Yes I have tried the urine pregnancy test. Don't waste your money. I had a doe that kept testing negative and gave me quads - plus other unreliable results. You will need a vet at sometime during your goat experience, I would have a vet blood test her at 45 days out or do an ultrasound. She could drive you crazy for months!


----------



## cbrossard (Oct 4, 2014)

Safe to say she is not in heat. They get down to business real quick when the doe is in heat!


----------



## Mary1982 (Oct 10, 2017)

Today's discharge is really different. I've called the vet and he said it's nothing to worry about and no need to come unless things change.


----------



## toth boer goats (Jul 20, 2008)

Yes, if it doesn't stink, just keep an eye on her.


----------



## Mary1982 (Oct 10, 2017)

toth boer goats said:


> Yes, if it doesn't stink, just keep an eye on her.


I need a hobby lol.


----------



## toth boer goats (Jul 20, 2008)

:haha:


----------



## Mary1982 (Oct 10, 2017)

As soon as I calm down I walk out and see this! Kinda freaking out a little.


----------



## toth boer goats (Jul 20, 2008)

Wow, she is discharging quite a bit isn't she.

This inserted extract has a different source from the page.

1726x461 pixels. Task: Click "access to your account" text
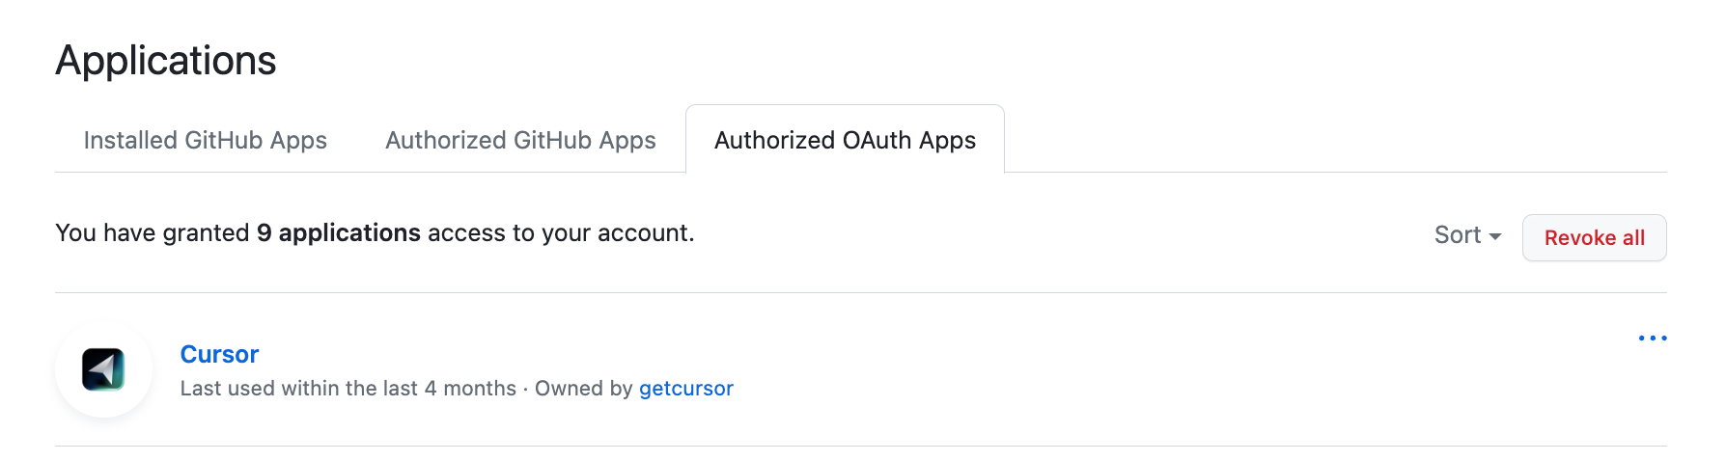pyautogui.click(x=560, y=233)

But I bet you are watching every minute, so are seeing it more than usual.


----------



## Mary1982 (Oct 10, 2017)

toth boer goats said:


> Wow, she is discharging quite a bit isn't she.
> 
> But I bet you are watching every minute, so are seeing it more than usual.





toth boer goats said:


> Wow, she is discharging quite a bit isn't she.
> 
> But I bet you are watching every minute, so are seeing it more than usual.


I'm definitely watching but someone told me she's having an abortion. I'm really worried.


----------



## toth boer goats (Jul 20, 2008)

No she isn't, you would see blood there.


----------



## Mary1982 (Oct 10, 2017)

toth boer goats said:


> No she isn't, you would see blood there.


I was praying she wasn't.


----------



## toth boer goats (Jul 20, 2008)

Yeah, no worries, if you do not see any blood discharge there, she is OK.


----------



## cbrossard (Oct 4, 2014)

I need a hobby lol.[/QUOTE]

It seems like you found one! Haha!


----------



## Mary1982 (Oct 10, 2017)

cbrossard said:


> I need a hobby lol.


It seems like you found one! Haha![/QUOTE]
Chasing around goat booty:haha:


----------



## cbrossard (Oct 4, 2014)

That seems like a perfectly reasonable hobby to me


----------



## Mary1982 (Oct 10, 2017)

cbrossard said:


> That seems like a perfectly reasonable hobby to me


Teee heee hee


----------



## toth boer goats (Jul 20, 2008)

:haha:


----------



## Mary1982 (Oct 10, 2017)

Today's pics


----------



## cbrossard (Oct 4, 2014)

Are you in contact with the person you got her from? I'm curious if she has had a lot of discharge during her previous pregnancy...


----------



## Mary1982 (Oct 10, 2017)

cbrossard said:


> Are you in contact with the person you got her from? I'm curious if she has had a lot of discharge during her previous pregnancy...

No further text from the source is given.